For variants with larger context windows, such as 1M context models, we keep the relative premium within that model family and still round to 0.25x steps.

  • 0.25x means the model is one of the cheapest options in the catalog
  • 1x means the model is charged at the standard rate
  • 2x means the model consumes credits at twice the standard rate
  • 1.5x means the model consumes credits at one and a half times the standard rate

The multiplier is a pricing weight, not a quality score. A higher multiplier usually means a model is more expensive to run, not that it is always better for every task.

Each card shows the model provider, the current multiplier, and the kinds of tasks that model is best suited for. The current Fireworks-backed options in the managed catalog are GLM 5.1 at 0.25x, MiniMax M2.7 at 0.5x, and Qwen 3.6 Plus at 0.5x.

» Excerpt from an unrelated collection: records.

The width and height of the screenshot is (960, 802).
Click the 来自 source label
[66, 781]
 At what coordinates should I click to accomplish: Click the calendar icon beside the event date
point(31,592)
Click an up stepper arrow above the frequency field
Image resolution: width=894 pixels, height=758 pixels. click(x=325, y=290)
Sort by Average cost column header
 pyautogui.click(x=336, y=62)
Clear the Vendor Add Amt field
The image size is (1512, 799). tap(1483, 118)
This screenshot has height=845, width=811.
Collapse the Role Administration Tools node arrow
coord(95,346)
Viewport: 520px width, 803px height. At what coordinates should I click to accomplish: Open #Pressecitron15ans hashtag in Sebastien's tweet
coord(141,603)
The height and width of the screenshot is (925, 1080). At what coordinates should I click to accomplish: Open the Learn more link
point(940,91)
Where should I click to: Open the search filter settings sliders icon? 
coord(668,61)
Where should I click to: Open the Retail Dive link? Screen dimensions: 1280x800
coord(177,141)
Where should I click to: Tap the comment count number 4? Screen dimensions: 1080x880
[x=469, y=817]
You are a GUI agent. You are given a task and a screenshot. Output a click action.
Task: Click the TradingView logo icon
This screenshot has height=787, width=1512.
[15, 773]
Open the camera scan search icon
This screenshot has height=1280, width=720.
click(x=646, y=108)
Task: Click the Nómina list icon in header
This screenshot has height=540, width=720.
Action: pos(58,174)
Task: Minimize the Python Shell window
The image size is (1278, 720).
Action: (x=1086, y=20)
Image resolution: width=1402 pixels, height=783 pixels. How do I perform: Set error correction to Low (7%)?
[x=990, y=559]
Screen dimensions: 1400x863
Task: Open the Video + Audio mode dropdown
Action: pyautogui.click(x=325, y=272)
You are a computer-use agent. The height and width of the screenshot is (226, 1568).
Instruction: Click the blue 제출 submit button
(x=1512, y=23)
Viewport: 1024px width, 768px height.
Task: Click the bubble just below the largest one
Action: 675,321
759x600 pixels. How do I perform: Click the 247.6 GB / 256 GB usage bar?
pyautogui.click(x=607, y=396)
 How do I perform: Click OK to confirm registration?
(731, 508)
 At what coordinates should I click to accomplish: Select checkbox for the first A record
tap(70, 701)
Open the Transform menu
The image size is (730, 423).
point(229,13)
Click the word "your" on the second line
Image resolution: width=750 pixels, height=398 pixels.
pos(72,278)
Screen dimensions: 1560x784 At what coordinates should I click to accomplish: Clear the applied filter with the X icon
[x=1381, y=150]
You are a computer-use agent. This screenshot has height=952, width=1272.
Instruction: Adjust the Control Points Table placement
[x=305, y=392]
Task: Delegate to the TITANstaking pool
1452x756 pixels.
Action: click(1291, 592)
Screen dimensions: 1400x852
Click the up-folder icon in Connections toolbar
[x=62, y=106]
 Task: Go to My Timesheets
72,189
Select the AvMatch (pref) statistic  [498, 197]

Model Provider Multiplier Best for
Auto
Cosine logo Cosine
0.25-2x Lets Cosine choose an appropriate managed model for the task instead of locking you to one fixed model.
GPT 5.4
OpenAI logo OpenAI
1x General-purpose OpenAI option at the standard rate.
GPT 5.4 1M
OpenAI logo OpenAI
1.5x Long-context OpenAI variant for larger working sets.
GPT 5.4 mini
OpenAI logo OpenAI
0.5x Lower-cost GPT-5.4 family model for coding, subagents, and higher-volume work.
GPT 5.4 nano
OpenAI logo OpenAI
0.25x Cheapest GPT-5.4 family option for lightweight classification, extraction, and subagent tasks.
Codex 5.3
OpenAI logo OpenAI
1x Balanced coding model for everyday work.
Lumen Outpost
Cosine logo Cosine
0.5x Quality Cosine-hosted model for general-purpose coding and day-to-day implementation work.
Lumen Scout
Cosine logo Cosine
0.1x Lightweight Cosine-hosted model for the cheapest managed runs.
Kimi K2.5
Moonshot logo Moonshot
0.5x Lower-cost model for faster iteration and first passes.
GLM 5.1
Z AI logo Z AI
0.25x Lower-cost Fireworks-backed general-purpose option.
MiniMax M2.7
MiniMax logo MiniMax
0.5x Fireworks-backed option suited to routine coding tasks.
Qwen 3.6 Plus
Qwen logo Qwen
0.5x Balanced Fireworks-backed option for coding and agentic tasks.
Sonnet 4.6 1M
Anthropic logo Anthropic
2x Capable model for harder implementation work and larger context windows.
Opus 4.6 1M
Anthropic logo Anthropic
3x High-capability model for demanding coding tasks with a larger context window.
Haiku 4.5
Anthropic logo Anthropic
0.25x Low-cost Anthropic option for lighter work.
Gemini 3.1 Flash Lite
Google logo Google
0.25x Lowest-cost Gemini tier for lightweight requests.
Gemini 3.1 Pro
Google logo Google
1x General-purpose Gemini tier.
Gemini 3 Flash
Google logo Google
0.25x Lower-cost Gemini tier for quick answers.
Nemotron 3 Super
NVIDIA logo NVIDIA
0.5x Lower-cost reasoning model.

Some model options are accessed through your own provider account, such as ChatGPT-authenticated or GitHub Copilot-authenticated models. Those flows are billed by the external provider or subscription rather than the default Cosine-hosted catalog above.